I’m not sure what it says about my priorities – but I hope something pleasant – that two of my first purchases, addressing the current crisis, were birdseed and alcohol; while I suppose the alcohol could double as a disinfectant that’s not its intended purpose.
I’m still not sure what I’m provisioning for or against – it seems unlikely that supply chains will crumble – but there is some deep-seated satisfaction, probably emanating from the depths of the prehensile, survival-at-all-costs part of the brain that comes with knowing that you’re all set if the Smirnoff distillery’s workers head for the hills or the government issues some edit that henceforth and for the duration black oil sunflower seed must serve as a human nutritional supplement rather than for the benefit of the flock of goldfinch currently hogging my birdfeeders.

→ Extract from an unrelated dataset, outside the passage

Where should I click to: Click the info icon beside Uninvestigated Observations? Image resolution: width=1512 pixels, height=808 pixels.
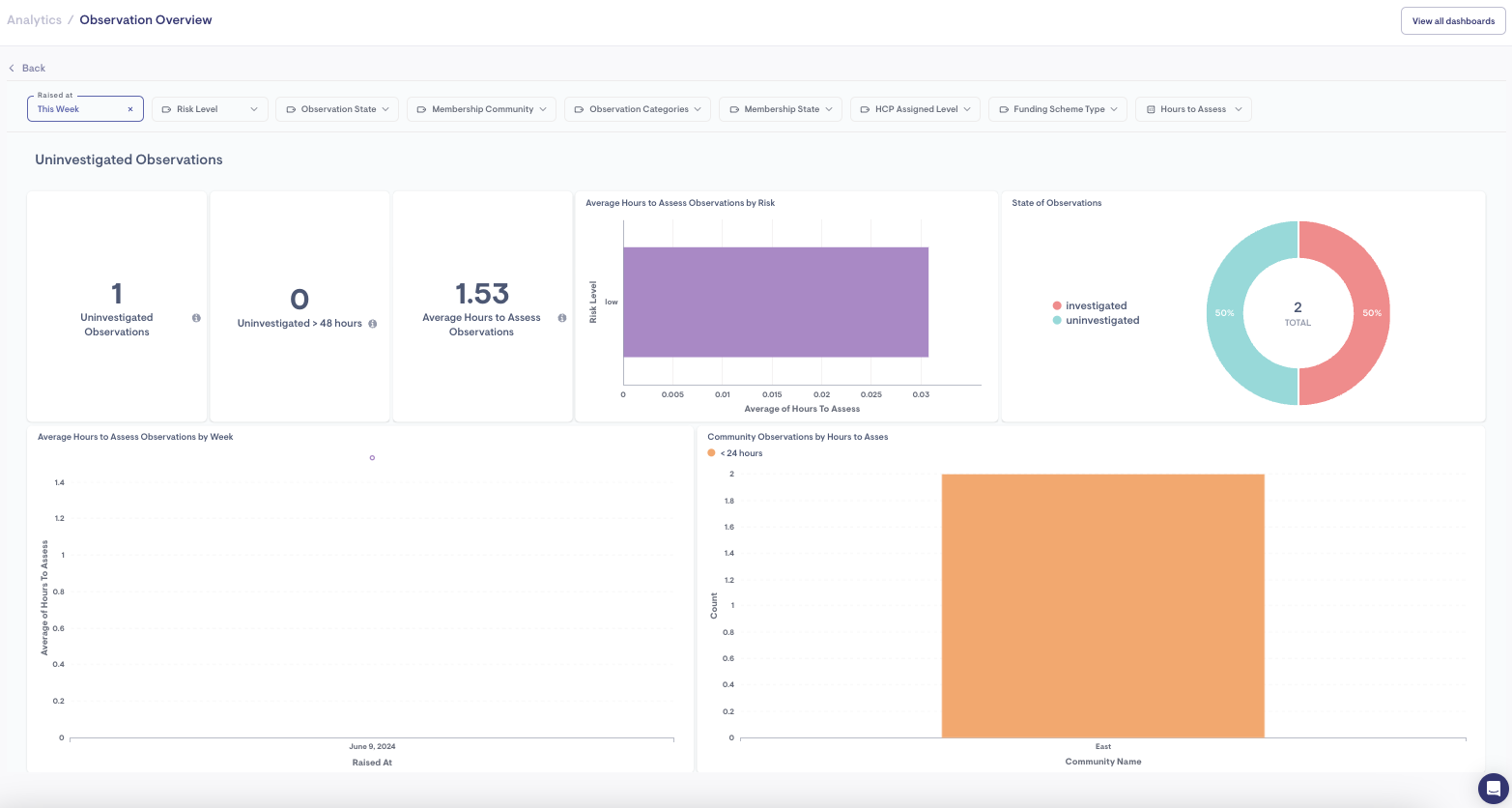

I also purchased a freezer – something I’ve been planning to do for years and now seemed as good a time as any. The price was eminently reasonable not because of any run on freezers but considering that it includes a convenient interior LED light that shines on my new stash of grass-fed burger patties and Haagen-Dazs ice cream – quarts of vanilla bean and coffee – whenever you lift the hood.
Again, I’m not sure what I’m provisioning against so my wife and I have decided to purchase only things we’d buy anyway. I’m feeling especially bullish knowing that I have a dozen bagels, mostly poppy seed and everything bagels, from my Manhattan supplier, Taj Bagels sitting in the bowels of my freezer.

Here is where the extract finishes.